Collected data:
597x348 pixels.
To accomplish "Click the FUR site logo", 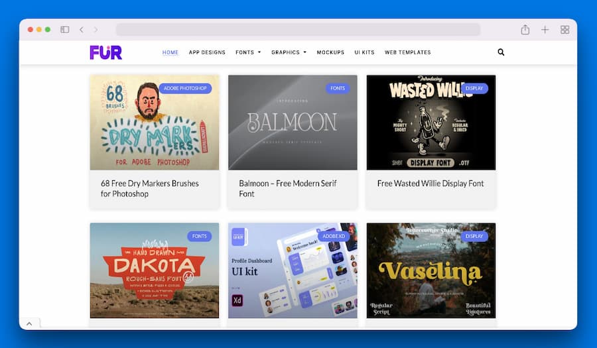I will point(106,52).
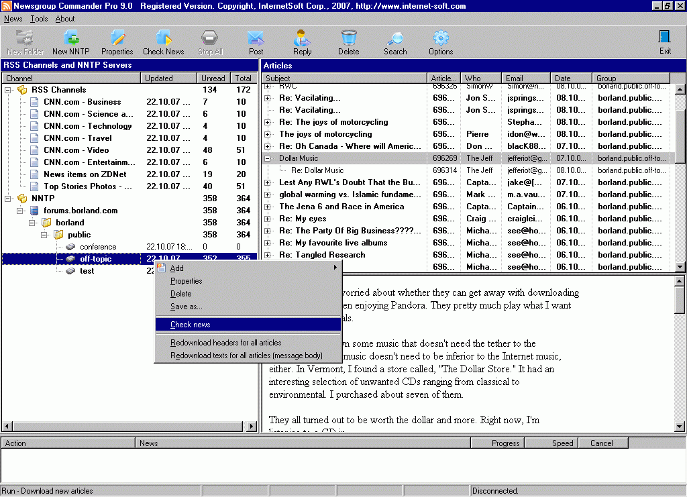The image size is (687, 497).
Task: Open Options gear icon in toolbar
Action: (441, 42)
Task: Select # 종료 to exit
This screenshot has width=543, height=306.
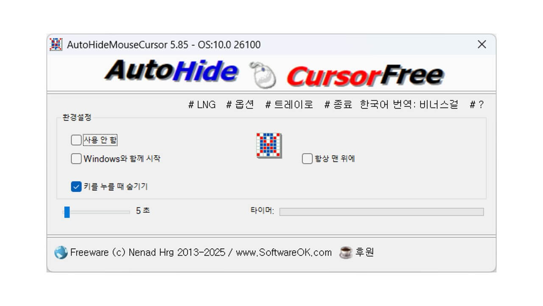Action: (338, 105)
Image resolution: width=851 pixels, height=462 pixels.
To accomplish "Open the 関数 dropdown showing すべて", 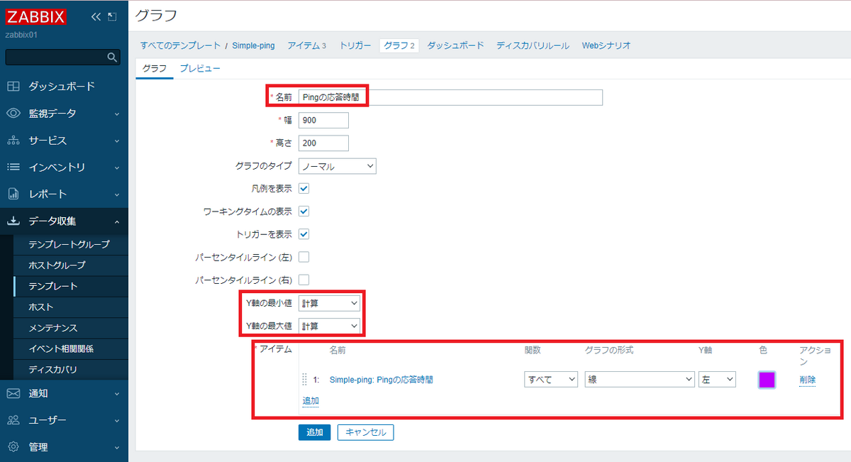I will click(551, 379).
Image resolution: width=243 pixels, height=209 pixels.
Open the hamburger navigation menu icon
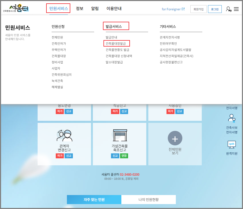coord(236,9)
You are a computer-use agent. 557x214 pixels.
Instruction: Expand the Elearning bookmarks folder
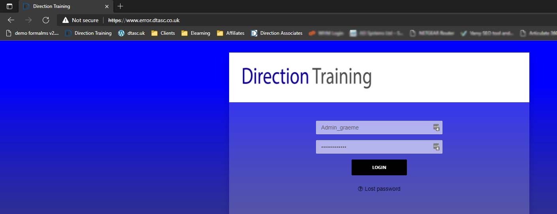[x=196, y=33]
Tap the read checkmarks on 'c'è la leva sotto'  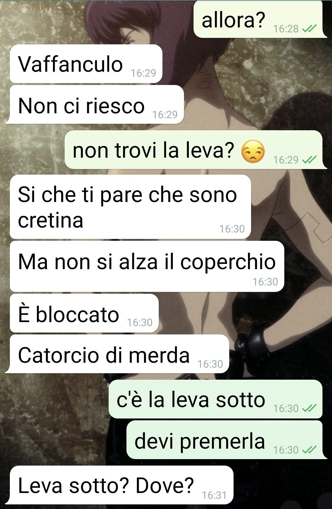tap(309, 408)
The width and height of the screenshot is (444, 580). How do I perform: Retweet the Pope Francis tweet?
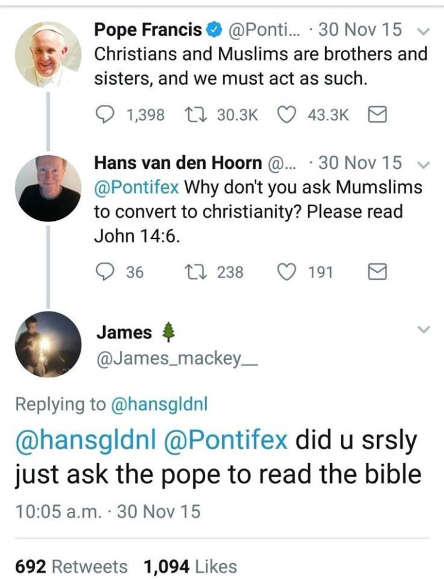coord(197,112)
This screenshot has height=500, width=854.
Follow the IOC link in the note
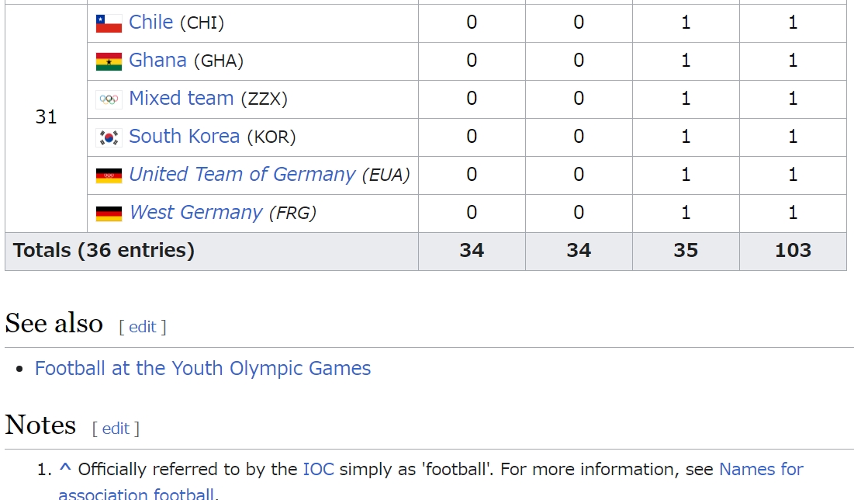click(x=319, y=470)
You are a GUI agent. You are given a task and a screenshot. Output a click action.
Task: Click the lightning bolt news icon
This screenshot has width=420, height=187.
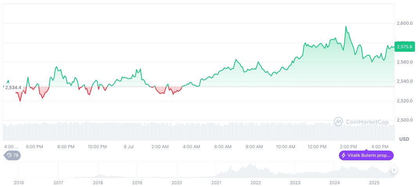pyautogui.click(x=344, y=155)
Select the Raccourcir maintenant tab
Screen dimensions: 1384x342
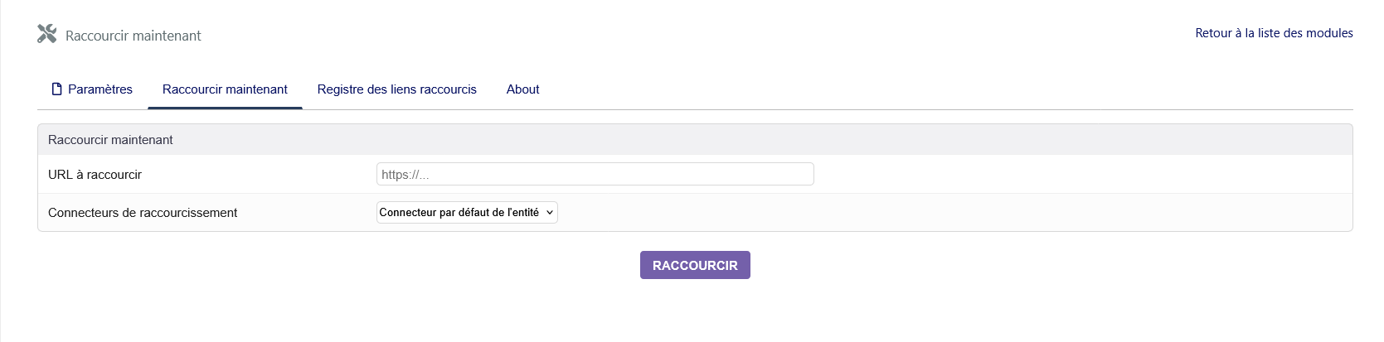[225, 89]
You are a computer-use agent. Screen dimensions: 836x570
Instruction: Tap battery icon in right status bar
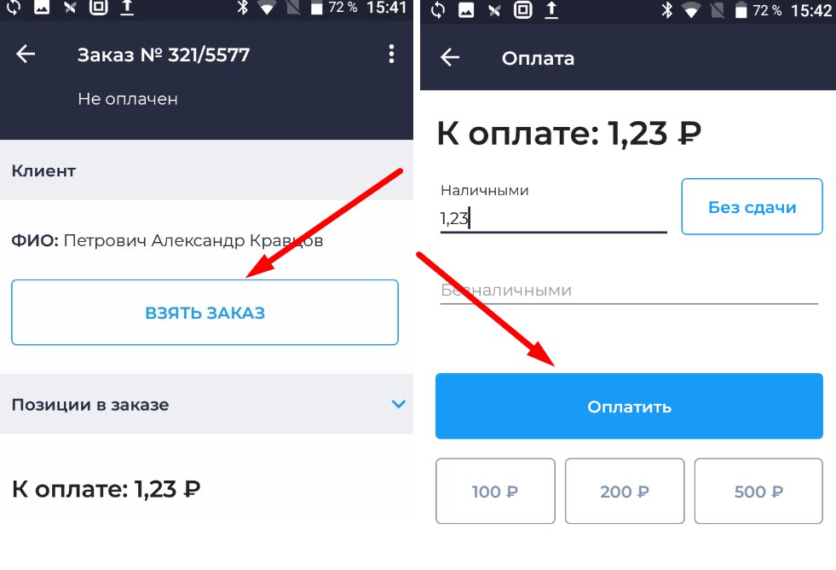(741, 10)
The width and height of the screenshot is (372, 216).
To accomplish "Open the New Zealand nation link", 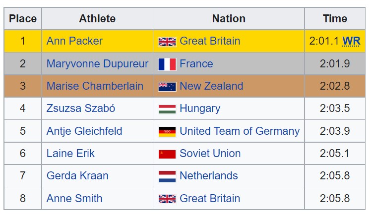I will [x=211, y=86].
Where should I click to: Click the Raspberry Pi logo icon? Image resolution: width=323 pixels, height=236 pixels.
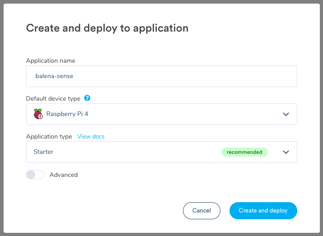click(38, 114)
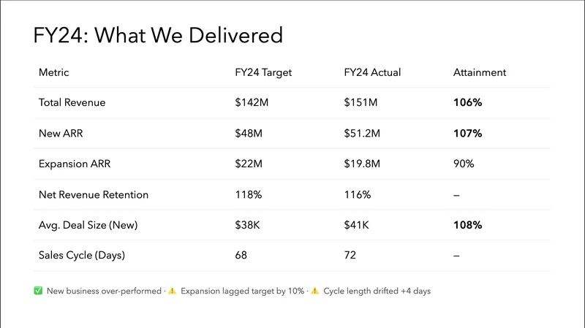Click the "Metric" column header
Image resolution: width=585 pixels, height=328 pixels.
[54, 72]
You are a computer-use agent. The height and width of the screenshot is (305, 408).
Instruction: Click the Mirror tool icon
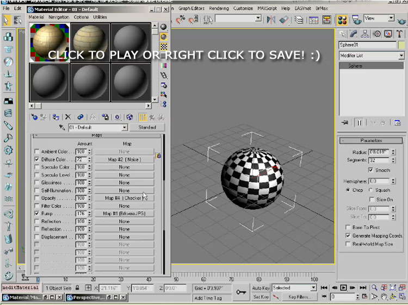pos(269,20)
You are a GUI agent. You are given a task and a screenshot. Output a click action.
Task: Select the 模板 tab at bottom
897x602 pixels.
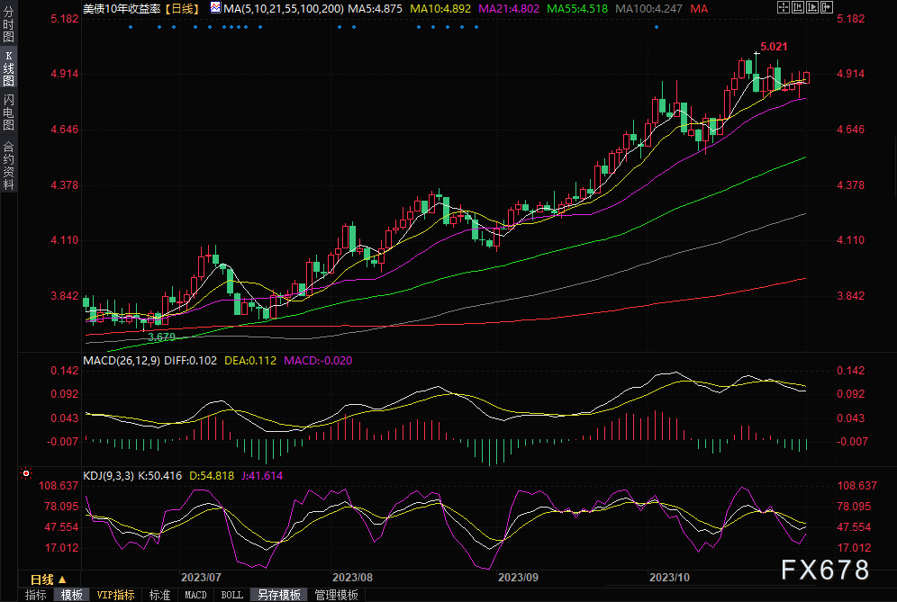(72, 595)
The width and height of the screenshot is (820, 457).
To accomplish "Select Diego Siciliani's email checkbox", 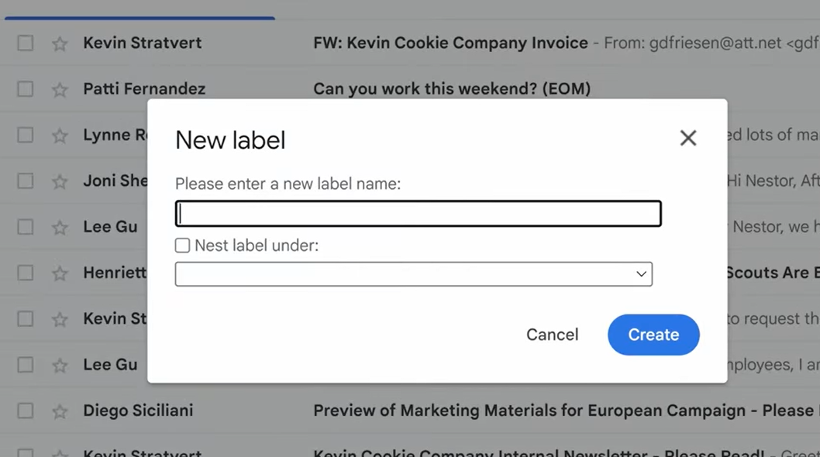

* EXERCISE *
Word for word, output the lines from the line bearing "You are a computer-use agent. The" through the end of the records above, and only those, without the pictures.

* RESPONSE AREA *
You are a computer-use agent. The height and width of the screenshot is (305, 408).
Instruction: Click the Mirror tool icon
pos(269,20)
You are a GUI agent. You are given a task and a screenshot. Output a click action.
Task: Select the 模板 tab at bottom
897x602 pixels.
(72, 595)
The width and height of the screenshot is (820, 457).
To accomplish "Select Diego Siciliani's email checkbox", 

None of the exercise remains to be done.